Immigration :”continuité” avec Nicolas Sarkozy dénonce France Terre d’Asile
La politique d’immigration du nouveau gouvernement français s’inscrit dans “la continuité” de celle de l’ex-président Nicolas Sarkozy pourtant combattue par le Parti socialiste (PS) lorsqu’il était dans l’opposition, a dénoncé vendredi l’association France Terre d’Asile (FTA) dans un communiqué.
“Le nouveau pouvoir semble donc avoir choisi d’ignorer l’appel des 50 organisations, syndicats et personnalités qui ont d’une seule voix demandé la semaine dernière au président de la République de sortir du modèle de gouvernance +sarkozyste+, analyse l’association.
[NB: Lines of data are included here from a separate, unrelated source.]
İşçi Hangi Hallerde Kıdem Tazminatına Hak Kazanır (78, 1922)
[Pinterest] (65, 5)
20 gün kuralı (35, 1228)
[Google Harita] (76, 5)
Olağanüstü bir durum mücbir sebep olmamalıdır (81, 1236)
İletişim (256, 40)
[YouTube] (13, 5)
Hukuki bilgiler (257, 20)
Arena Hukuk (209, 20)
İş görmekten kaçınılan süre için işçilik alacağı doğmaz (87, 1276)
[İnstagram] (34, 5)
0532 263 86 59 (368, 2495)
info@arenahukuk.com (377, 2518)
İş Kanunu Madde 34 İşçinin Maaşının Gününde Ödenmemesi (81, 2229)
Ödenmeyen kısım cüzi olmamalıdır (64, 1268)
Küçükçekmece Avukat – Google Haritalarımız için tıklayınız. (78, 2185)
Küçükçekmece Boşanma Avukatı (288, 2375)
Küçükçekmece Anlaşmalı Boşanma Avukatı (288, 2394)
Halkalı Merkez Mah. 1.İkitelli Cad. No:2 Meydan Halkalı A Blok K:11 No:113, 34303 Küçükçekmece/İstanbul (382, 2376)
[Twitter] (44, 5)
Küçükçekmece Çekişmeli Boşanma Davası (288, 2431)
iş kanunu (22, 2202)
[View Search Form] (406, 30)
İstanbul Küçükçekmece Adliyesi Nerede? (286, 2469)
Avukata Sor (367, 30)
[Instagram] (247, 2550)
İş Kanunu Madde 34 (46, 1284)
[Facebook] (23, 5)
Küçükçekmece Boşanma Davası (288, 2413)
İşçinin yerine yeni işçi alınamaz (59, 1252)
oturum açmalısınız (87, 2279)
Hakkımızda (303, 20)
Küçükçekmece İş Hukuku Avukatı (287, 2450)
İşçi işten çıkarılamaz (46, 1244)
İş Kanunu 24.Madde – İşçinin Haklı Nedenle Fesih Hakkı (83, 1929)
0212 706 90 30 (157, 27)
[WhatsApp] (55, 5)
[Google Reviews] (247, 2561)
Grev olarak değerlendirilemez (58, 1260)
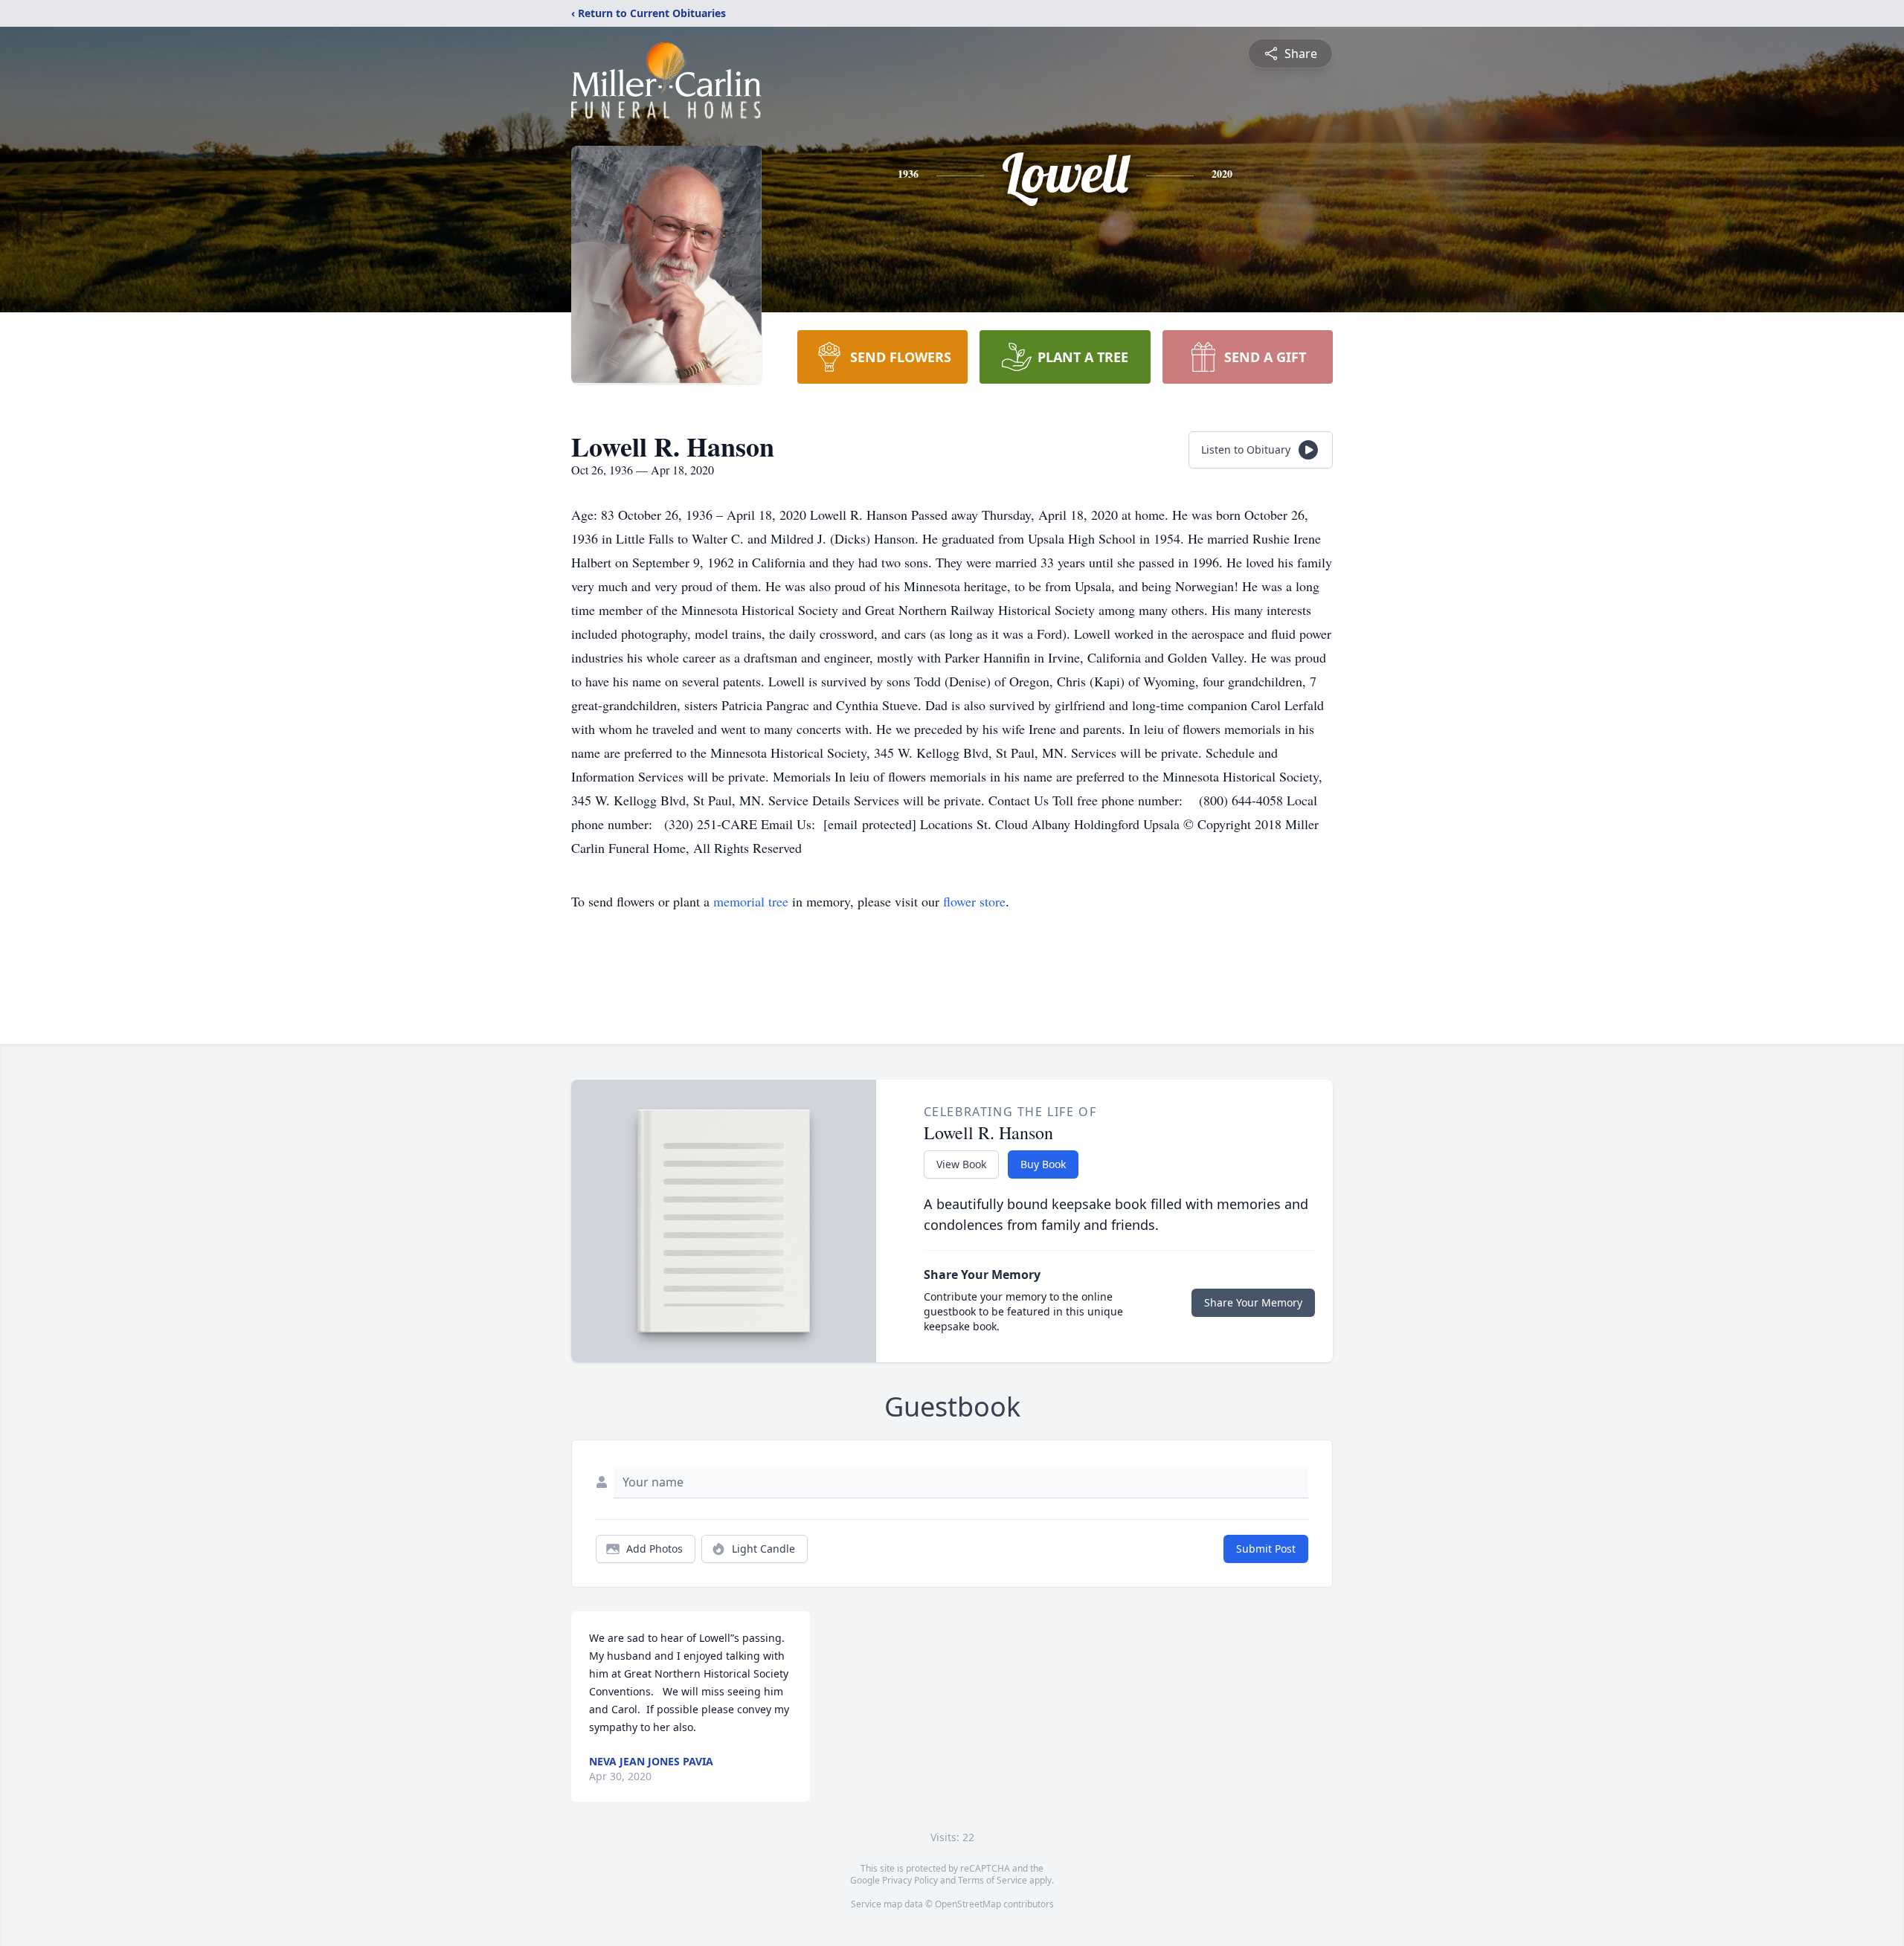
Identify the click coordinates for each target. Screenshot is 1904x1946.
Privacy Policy (910, 1880)
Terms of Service (992, 1880)
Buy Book (1043, 1164)
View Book (961, 1164)
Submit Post (1266, 1548)
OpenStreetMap (968, 1904)
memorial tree (750, 901)
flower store (974, 901)
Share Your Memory (1253, 1302)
Cette observation répond au mini remaniement du gouvernement jeudi soir de Jean-Marc Ayrault qui semble maintenir l’immigration sous le contrôle du ministère de l’Intérieur, une réforme introduite par Nicolas Sarkozy.
“Dans le domaine de l’immigration, l’annonce de la composition du gouvernement Ayrault s’inscrit dans une certaine continuité de la gouvernance mise en place par Nicolas Sarkozy : il n’y a là aucun signe encourageant pour la société civile et les défenseurs des droits de l’homme”, a estimé FTA.
“Un changement nous avait été promis mais les premières notes jouées par le nouveau gouvernement sont hélas issues d’un répertoire qui n’a suscité jusqu’alors que rejet”, affirme l’association, en soulignant que “la personnalité du ministre de l’Intérieur n’est pas en cause”.
Manuel Valls “est un authentique républicain mais ce n’est pas à son département de traiter la majeure partie des questions migratoires qui lui sont confiées”, estime FTA.
La Ligue des droits de l’Homme (LDH) avait auparavant ½ déploré » de son côté que l’immigration reste “sous la coupe du ministère de l’Intérieur”, une décision qui “s’inscrit dans la droite ligne de la politique antérieure, sous la présidence de Nicolas Sarkozy”, a-t-elle dit.
“On verra donc se perpétuer l’arbitraire qu’entraîne l’éclatement des dossiers de naturalisation par préfectures ainsi que des motivations qui relèvent parfois d’une xénophobie avérée”, selon la LDH qui dénonce cette “logique policière”.
“Ce n’est pas de cette manière que l’on apaisera les tensions artificiellement créées sur ce sujet, et que l’on construira une autre politique, plus efficace, mais aussi plus respectueuse des droits de chacun”, a mis met en garde la Ligue.